Sticking With Board Games in the Digital Age

ByABC News via logo
November 1, 2004, 3:43 PM

Nov. 4, 2004 — -- It was like an adrenaline-packed dash to the finish line, but the prize was not a gold medal. Instead, it was a neatly packaged box of Pictionary, the trusted board game that often has players squinting at their teammates' indecipherable squiggles before gustily yelling their answers.

Jed Miller still remembers the time he drove down to New York City from Amherst College in Massachusetts with three classmates to buy a copy of the beloved game.

It was the winter of 1987, at the height of what he calls his "collegiate obsession with Pictionary," and the game was sold out at every store in Massachusetts. In desperation, the four friends packed into a car and drove down to Manhattan, where they rushed into Altman's on Fifth Avenue just 10 minutes before the old-world department store closed, and emerged with their much sought-after Pictionary set.

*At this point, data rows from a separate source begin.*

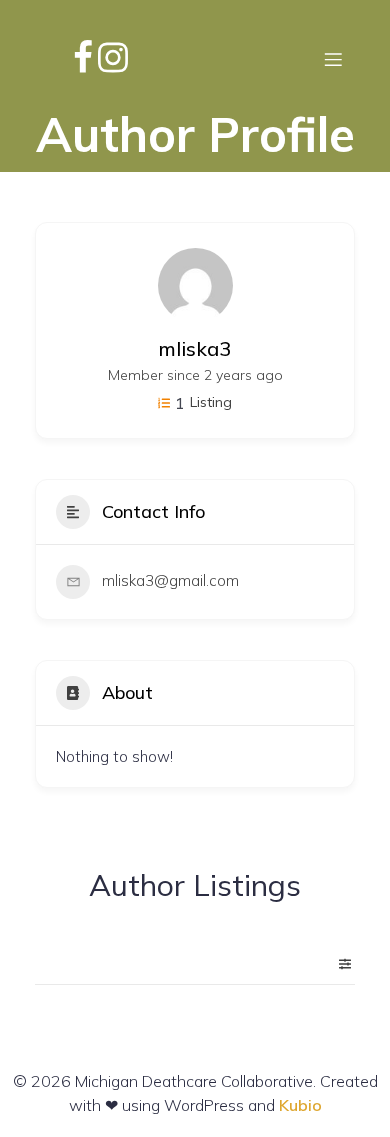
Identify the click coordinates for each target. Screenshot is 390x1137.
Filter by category (337, 964)
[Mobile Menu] (333, 59)
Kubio (300, 1105)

"We were completely sober at the time," recalled the Amherst grad, who is now 38, in an e-mail to ABC News. "But the entire episode had the glee and desperation of a stoner's late-night run for the munchies."

These days, "games" usually means video games. There are PlayStations and Xboxes and downloadable software with stunningly believable 3-D images. There are superheroes, gun-toting, muscle-rippling hunks, cute and cuddly characters, Harry Potter licensed games and sports videogames.

So in this high-tech age, is it harsh to ask what possible chance do the old board games have, with their dice, pencils, sand-clocks and plastic pieces? Should the companies who make the board games of yore just pack up and lament the death of their industry?

If market figures and analysis by toy experts and board-game manufacturers are anything to go by, the answer is a surprising, resounding "No."

Fans like Miller suggest there's still life in the genre. A New York-based online communities expert, Miller is a tech-savvy young man, familiar with the latest video and computer games. But while he's had some enjoyable video gaming experiences, Miller says nothing comes close to the sheer fun and challenge of a trusted board game.